Several months ago I received an email from a friend I haven’t seen for over 20 years. The delight I felt on reading her excited hello was incredible. We’d been best friends in primary school, went to ballet lessons together, played mud pies in the back yard and shared endless giggles over stupid things. Then her family moved 400 kilometres away to Adelaide.

We still kept in touch, although not frequently due to distance and the horrendous cost of STD phone calls back then. I did catch up when I went to university and attended her gorgeous backyard wedding, but for some reason after that the connection broke. Not for any real reason, just life I suppose. She moved to Darwin, I moved to Victoria, and our worlds were filled with other distractions and adventures.

Harry and Sally are long distance friends for a while in When Harry Met Sally.

But the funny thing is, with a single email, it was as if all those missing years had been swept away and we were back firm friends again. It also set me thinking about friendship, about how special friendships endure despite time and distance.

It’s a subject I’ve talked about with other friends before.  My partner is in the military, which means we move around. A lot. Interstate, and one lucky time overseas. My friends are scattered over the country and world, and there are times when I don’t see them for years. Sometimes we’re out of contact for extended periods, which sounds the antithesis of friendship. Yet it’s not. Not for these special people. The moment we’re back in touch we simply pick up where we left off.

This kind of confidence in a relationship is a lovely thing to have. I feel blessed by it. And grateful. Oh, so grateful. My life would be terribly lonely without this safety net. Close friendships take time to develop and if you’re only posted to a place for 12 months, it’s hard to not only to open connections but to keep them. Some people can be reluctant to invest heavily in someone who won’t be around for long, which is why those precious far-off friends are even more important.

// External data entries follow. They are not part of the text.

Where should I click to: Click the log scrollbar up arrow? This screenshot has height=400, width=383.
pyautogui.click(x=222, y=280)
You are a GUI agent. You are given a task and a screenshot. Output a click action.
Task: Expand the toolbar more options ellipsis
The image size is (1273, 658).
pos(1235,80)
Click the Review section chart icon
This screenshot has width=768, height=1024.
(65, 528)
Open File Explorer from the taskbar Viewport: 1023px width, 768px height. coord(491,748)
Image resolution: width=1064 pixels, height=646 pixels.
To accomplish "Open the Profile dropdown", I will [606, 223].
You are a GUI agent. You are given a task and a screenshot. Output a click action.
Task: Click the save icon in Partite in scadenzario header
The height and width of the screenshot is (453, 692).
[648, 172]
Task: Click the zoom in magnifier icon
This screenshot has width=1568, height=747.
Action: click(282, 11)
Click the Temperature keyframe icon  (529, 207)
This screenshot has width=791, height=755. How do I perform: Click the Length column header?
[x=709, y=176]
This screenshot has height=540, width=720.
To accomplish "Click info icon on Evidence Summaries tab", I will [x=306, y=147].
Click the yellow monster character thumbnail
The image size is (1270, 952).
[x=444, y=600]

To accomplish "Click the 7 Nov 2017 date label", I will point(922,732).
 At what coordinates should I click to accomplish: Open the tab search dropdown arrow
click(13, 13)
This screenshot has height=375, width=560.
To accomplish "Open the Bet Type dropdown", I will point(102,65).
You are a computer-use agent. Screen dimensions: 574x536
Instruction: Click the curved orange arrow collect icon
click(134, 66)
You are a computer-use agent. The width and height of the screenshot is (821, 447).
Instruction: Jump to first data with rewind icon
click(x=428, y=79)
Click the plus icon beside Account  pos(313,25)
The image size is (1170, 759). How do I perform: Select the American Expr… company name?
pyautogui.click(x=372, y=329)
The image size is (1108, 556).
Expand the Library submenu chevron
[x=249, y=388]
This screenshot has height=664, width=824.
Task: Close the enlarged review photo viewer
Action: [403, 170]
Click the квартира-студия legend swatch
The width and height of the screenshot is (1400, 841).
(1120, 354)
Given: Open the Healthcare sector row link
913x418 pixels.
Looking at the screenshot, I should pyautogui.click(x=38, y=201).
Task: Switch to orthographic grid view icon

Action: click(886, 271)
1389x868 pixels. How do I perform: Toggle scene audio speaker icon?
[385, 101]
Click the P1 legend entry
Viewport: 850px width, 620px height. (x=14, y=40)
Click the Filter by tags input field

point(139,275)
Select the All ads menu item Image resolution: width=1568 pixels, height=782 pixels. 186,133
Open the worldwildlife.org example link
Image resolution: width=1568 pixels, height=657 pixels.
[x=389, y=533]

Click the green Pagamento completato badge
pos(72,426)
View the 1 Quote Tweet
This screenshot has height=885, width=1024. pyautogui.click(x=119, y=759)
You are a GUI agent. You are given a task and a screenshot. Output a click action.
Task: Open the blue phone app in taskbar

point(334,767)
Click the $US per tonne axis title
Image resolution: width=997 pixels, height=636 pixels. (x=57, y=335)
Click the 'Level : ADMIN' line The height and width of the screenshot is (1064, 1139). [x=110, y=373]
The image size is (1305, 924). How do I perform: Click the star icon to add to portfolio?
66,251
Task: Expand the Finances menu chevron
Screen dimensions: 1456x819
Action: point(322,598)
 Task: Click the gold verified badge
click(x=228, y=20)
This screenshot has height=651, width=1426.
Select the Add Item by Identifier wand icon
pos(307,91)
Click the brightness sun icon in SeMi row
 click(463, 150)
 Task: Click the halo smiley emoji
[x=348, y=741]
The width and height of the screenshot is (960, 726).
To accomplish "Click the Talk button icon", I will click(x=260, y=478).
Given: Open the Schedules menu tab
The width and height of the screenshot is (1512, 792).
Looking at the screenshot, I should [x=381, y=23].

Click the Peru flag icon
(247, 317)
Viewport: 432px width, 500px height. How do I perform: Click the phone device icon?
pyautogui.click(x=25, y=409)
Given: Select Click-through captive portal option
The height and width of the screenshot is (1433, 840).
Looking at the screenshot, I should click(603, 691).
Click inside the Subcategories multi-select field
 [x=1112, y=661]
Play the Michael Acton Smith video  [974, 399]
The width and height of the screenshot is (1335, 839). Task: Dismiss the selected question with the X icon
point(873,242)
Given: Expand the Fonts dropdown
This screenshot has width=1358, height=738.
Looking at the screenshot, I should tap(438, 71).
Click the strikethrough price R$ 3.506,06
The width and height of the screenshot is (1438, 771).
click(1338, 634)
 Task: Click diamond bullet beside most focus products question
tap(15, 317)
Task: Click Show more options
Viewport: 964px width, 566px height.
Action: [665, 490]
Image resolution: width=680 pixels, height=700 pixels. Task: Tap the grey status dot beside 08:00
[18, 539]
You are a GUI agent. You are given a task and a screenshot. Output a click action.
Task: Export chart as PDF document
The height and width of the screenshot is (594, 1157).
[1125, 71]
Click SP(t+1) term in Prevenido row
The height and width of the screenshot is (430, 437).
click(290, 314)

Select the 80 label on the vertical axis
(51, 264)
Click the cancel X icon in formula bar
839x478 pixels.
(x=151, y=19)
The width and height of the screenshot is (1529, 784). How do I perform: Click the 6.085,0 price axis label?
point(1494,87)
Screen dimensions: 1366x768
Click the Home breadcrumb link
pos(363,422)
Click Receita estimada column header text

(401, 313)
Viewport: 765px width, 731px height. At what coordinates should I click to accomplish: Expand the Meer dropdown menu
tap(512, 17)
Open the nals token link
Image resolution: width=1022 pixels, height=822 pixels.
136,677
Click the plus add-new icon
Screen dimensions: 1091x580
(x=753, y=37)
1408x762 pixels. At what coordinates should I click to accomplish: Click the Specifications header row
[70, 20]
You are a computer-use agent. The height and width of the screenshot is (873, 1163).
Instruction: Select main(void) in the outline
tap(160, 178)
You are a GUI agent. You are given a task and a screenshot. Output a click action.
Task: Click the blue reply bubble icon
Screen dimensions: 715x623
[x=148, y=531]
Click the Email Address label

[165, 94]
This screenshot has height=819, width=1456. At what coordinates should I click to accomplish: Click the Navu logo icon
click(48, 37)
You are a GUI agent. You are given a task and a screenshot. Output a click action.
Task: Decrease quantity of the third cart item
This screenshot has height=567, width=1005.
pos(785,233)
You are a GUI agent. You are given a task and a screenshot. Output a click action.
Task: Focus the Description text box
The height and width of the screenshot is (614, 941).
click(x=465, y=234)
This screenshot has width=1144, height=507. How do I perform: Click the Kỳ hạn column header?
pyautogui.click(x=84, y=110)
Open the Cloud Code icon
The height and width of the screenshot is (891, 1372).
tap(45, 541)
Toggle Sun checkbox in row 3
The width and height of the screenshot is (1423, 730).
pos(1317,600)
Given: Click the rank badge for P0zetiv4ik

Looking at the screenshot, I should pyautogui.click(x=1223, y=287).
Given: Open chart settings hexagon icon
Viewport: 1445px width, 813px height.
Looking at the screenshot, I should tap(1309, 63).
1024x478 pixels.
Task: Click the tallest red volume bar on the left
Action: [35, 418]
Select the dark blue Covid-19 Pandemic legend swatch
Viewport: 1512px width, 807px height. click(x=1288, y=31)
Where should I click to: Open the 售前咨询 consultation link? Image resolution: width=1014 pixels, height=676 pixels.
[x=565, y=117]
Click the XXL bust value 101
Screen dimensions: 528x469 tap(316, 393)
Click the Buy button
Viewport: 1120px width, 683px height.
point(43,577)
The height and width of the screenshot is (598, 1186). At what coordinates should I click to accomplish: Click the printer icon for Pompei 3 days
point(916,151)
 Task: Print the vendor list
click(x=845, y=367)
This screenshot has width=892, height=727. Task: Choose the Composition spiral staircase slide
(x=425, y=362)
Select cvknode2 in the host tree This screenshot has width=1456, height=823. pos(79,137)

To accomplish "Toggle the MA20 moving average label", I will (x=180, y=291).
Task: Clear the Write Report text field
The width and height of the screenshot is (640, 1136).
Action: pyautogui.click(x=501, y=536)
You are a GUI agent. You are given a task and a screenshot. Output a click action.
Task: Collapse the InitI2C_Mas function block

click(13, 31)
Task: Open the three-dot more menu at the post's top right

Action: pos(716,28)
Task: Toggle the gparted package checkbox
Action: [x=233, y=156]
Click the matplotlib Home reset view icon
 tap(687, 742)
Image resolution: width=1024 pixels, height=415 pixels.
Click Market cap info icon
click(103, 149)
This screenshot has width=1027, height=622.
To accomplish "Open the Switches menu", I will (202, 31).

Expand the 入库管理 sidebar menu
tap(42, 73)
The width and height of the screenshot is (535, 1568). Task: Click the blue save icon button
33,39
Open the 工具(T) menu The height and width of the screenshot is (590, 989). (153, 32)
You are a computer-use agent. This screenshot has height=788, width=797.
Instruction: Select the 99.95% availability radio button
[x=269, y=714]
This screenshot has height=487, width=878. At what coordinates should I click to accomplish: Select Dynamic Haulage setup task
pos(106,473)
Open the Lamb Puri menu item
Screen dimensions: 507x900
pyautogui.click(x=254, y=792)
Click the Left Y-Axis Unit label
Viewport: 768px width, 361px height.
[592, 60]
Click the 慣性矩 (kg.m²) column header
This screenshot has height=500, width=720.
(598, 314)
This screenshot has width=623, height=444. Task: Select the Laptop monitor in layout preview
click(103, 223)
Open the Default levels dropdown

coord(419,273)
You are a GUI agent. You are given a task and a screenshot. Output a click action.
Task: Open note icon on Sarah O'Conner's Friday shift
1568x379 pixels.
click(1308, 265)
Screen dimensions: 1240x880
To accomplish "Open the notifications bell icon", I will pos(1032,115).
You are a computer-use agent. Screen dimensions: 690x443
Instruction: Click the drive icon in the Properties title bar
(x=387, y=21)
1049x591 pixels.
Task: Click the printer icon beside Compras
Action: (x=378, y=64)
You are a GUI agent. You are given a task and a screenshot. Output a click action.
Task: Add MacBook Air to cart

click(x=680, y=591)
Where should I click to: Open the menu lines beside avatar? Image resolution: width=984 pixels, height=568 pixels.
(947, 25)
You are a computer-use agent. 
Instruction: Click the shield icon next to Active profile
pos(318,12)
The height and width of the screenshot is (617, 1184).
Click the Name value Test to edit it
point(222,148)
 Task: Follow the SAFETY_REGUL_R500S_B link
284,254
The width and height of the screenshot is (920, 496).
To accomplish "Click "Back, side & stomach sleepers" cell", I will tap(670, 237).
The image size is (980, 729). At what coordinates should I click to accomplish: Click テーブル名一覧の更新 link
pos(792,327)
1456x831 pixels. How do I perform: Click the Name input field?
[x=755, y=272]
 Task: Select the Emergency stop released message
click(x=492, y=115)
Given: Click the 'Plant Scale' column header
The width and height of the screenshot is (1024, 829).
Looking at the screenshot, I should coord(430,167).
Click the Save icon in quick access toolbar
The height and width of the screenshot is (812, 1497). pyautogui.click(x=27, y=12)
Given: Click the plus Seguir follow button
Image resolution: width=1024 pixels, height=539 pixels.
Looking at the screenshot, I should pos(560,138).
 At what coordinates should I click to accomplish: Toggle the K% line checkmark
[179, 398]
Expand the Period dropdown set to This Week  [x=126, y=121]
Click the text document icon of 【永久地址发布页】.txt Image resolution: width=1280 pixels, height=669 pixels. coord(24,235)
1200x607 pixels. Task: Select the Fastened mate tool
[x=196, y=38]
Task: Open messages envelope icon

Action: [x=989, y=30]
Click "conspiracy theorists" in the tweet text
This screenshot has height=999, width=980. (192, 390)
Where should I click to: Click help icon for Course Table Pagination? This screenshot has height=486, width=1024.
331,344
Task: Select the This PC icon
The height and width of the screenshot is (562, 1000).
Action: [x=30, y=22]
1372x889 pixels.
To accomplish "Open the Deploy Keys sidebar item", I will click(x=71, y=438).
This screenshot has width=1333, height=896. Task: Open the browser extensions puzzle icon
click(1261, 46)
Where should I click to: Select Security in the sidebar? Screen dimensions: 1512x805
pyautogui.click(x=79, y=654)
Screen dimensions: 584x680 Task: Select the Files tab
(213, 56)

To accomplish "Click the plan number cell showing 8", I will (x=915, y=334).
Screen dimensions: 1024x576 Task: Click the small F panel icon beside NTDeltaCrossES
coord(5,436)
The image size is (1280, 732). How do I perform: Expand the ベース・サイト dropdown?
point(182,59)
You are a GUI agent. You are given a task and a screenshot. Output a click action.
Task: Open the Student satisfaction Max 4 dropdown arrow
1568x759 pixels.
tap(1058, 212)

Yet there is so much I miss out on. The days out shopping with an old friend - the one who’s not afraid to say that the purple skinny jeans I’m eyeing off will make me look like an elephant - that many other women get to indulge in rarely happens for me. A gathering of the girls for lunch, the same. The spontaneous phone call saying let’s catch a film or check out that new art exhibition is impossible when your friends are a thousand kilometres or more away.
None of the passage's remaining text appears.